# What to do:
Extract the text of every item below word for word, leaving out the pictures.

Pointing records for screenshots and pages

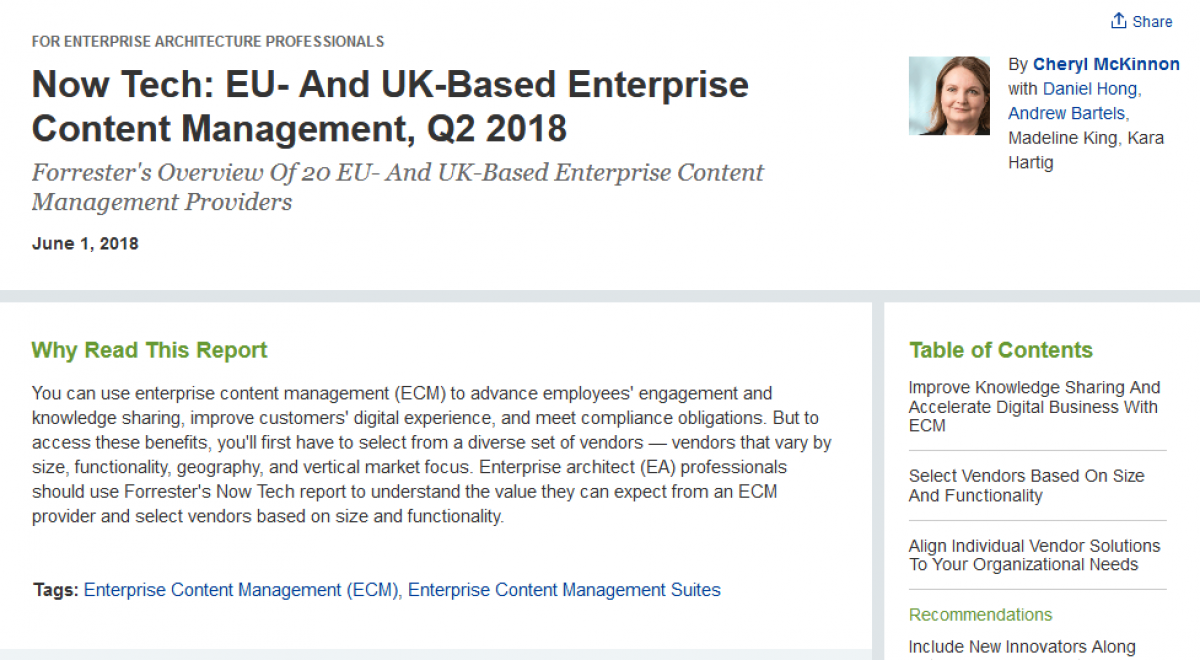Click the 'Table of Contents' heading
The height and width of the screenshot is (660, 1200).
pos(1001,350)
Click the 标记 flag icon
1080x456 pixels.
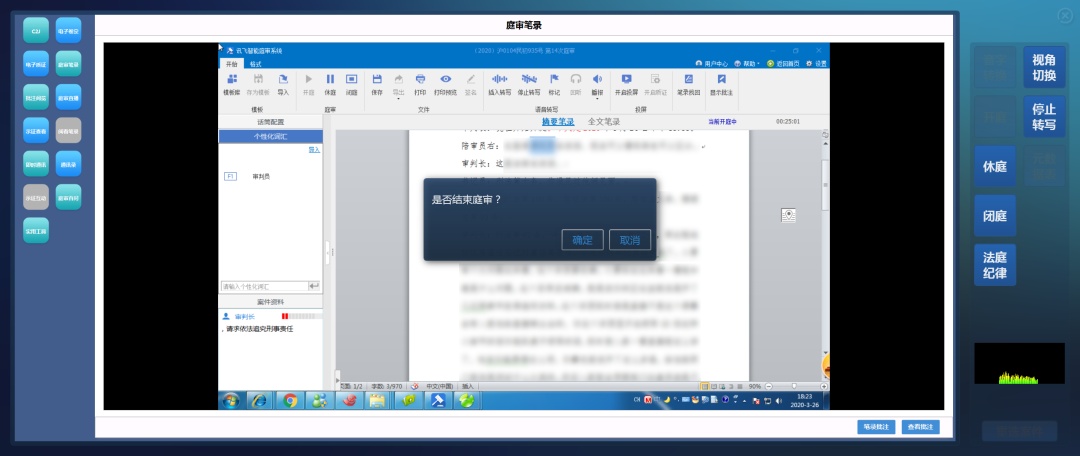click(x=554, y=79)
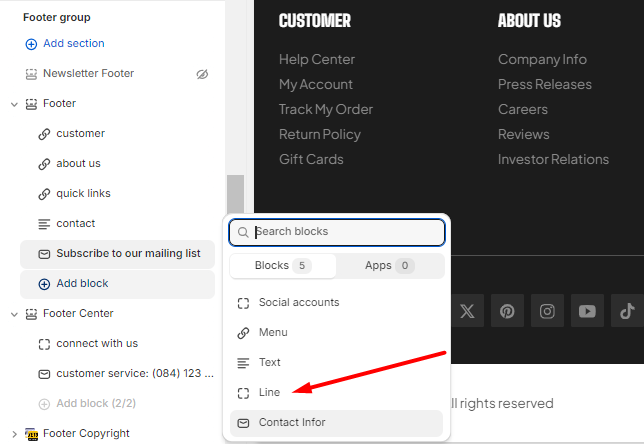Click the envelope icon beside Contact Infor
Image resolution: width=644 pixels, height=444 pixels.
243,423
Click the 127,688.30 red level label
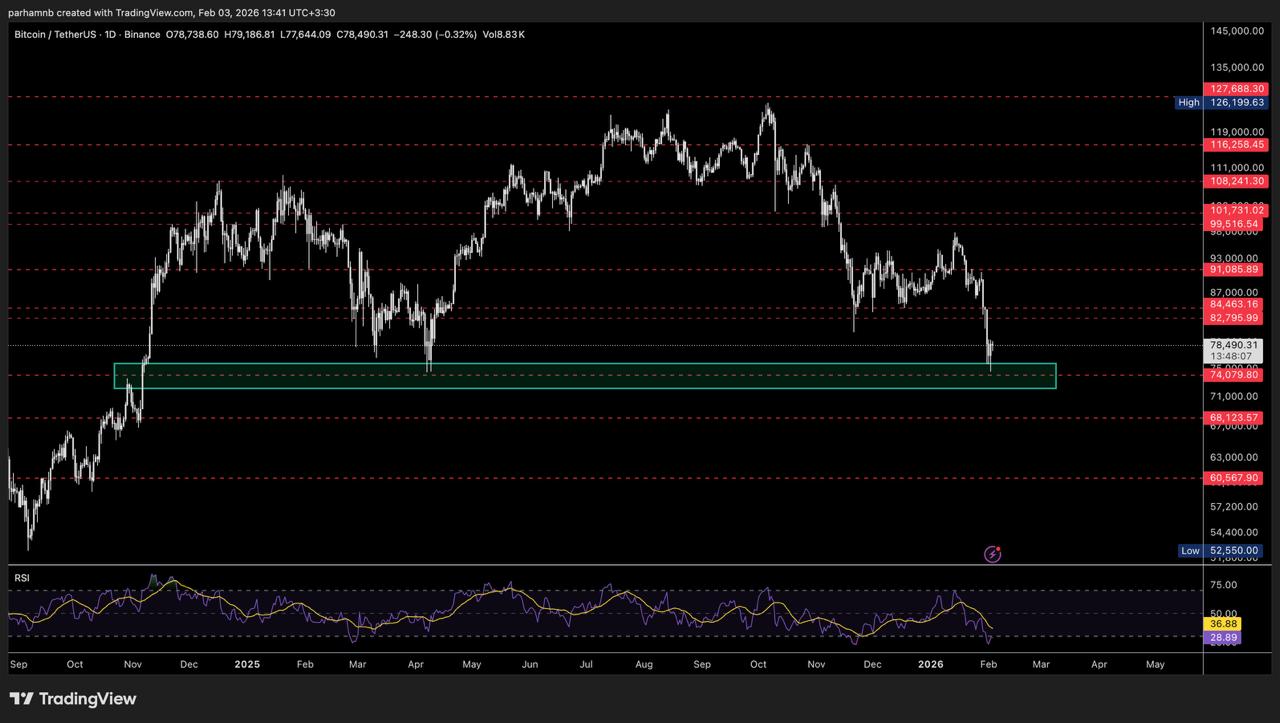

# Answer to this problem:
Click the 'Table of Contents' heading
The height and width of the screenshot is (660, 1200).
pos(1001,350)
Click the 标记 flag icon
1080x456 pixels.
click(x=554, y=79)
Click the envelope icon beside Contact Infor
Image resolution: width=644 pixels, height=444 pixels.
243,423
Click the 127,688.30 red level label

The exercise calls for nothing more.